In uns steckt kein Hemingway; in Hemingway auch nicht.

In uns steckt kein Hemingway; in Hemingway auch nicht.

10.09.2014
, Gudrun Geist

Adam und Ben Long schreiben. Sie schreiben oft, viel und für Geld. Als Texter und Marketer arbeiten sie täglich an und mit Worten und hatten eines Tages die Erkenntnis, dass Text oftmals zu kompliziert sei. Um Abhilfe zu schaffen, entwickelten sie eine App: Hemingway. Sinn oder Unsinn?

Hemingway gibt es als kostenfreie Online-Version und als Desktop-App mit Offline-Funktionalität um $5.99. Das Programm überprüft den eingegebenen Text auf verschiedene Parameter und liefert in Echtzeit ein Resultat über die vermeintliche Lesbarkeit des Textes. Zu den relevanten Faktoren zählen die Häufigkeit von Adjektiven, die Länge eines Satzes, die Komplexität der Wörter und die aktive oder passive Verwendung von Verben. Eines vorab: die App durchforstet nur englische Texte. Ihre deutschen Pendants sind quasi unsichtbar - und damit auch ein nicht unbedeutender Teil unserer hauseigenen Produktionen.

Der Name legt es nahe; darum reihen auch wir uns in die lange Liste der Besserwisser ein, die testen wollen, ob denn wenigstens Hemingway - der Ernest - im empfohlenen Stil von Hemingway - der App - schreibt. Wenig überraschendes Urteil: tut er nicht. Längere Überprüfungen lassen sich etwa beim New Yorker oder in diversen Foren nachvollziehen - unser Fazit in aller Kürze: wieso sollte er auch? Wieso sollte überhaupt jemand auf Adjektive, anspruchsvolle Satzgefüge und komplexe oder passiv formulierte Konstrukte verzichten? Einfacher ist nicht immer schöner - und schon gar nicht universell anwendbar. Verschiedene Sprachstile und Textgattungen, Branchen und Anwendungsfälle erfordern einen unterschiedlichen Umgang mit dem geschriebenen Wort.
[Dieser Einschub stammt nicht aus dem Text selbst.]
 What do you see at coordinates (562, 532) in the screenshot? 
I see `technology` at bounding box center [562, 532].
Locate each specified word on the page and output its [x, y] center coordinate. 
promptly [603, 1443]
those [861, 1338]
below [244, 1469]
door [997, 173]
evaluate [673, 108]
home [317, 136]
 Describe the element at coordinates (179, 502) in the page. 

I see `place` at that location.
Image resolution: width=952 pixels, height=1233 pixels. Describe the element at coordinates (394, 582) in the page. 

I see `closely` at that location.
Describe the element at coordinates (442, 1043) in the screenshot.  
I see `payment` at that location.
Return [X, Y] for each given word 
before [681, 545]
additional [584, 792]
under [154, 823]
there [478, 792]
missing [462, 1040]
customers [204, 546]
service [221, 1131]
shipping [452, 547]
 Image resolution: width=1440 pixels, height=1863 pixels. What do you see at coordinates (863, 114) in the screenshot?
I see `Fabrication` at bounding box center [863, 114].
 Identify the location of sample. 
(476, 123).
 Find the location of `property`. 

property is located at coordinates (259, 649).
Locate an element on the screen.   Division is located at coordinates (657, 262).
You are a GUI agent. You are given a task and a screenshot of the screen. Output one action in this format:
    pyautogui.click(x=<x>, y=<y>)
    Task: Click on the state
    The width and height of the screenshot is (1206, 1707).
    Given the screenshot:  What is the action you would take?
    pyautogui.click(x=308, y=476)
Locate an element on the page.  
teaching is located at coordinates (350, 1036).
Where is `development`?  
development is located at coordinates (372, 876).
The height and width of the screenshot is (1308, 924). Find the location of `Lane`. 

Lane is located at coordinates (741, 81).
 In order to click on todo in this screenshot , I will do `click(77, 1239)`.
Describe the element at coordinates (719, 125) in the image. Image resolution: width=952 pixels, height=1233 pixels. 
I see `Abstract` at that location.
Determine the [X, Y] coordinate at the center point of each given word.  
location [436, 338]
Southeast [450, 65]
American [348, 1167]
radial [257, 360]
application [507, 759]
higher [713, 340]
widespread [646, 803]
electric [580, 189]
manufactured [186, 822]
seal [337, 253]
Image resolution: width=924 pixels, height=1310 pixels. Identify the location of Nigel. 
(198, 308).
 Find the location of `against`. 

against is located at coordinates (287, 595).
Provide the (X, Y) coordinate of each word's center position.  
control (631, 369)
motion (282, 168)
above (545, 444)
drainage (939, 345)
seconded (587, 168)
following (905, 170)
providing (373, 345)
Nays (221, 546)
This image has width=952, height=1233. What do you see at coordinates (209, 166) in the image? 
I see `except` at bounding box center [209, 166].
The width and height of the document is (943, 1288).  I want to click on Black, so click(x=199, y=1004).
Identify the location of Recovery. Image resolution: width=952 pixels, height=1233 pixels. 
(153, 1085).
Notwendig, aufwändig - und gut so.

Die Hemingway-App ist ein nettes Spielzeug für Menschen, die tatsächlich dazu tendieren, sich in mehrzeiligen Satzgefügen zu verlieren und in allzu komplexe Formulierungen zu verstricken, deren Sinn nicht nur nicht rezipierbar ist, sondern tatsächlich in den Worten verloren geht. Wer aber ohnehin den ein oder anderen geraden Satz konstruieren kann und seine Worte bewusst für einen bestimmten Zweck, eine Zielgruppe oder einen Einsatzbereich wählt, wird in der App nicht mehr sehen als eine kurzlebige Spielerei, die rechtzeitig zum automatisierten Journalismus publik wird.

Und da haben wir auch schon eine Idee für unseren nächsten Test: hält automatisierter Journalismus der automatisierten Überprüfung durch Hemingway stand?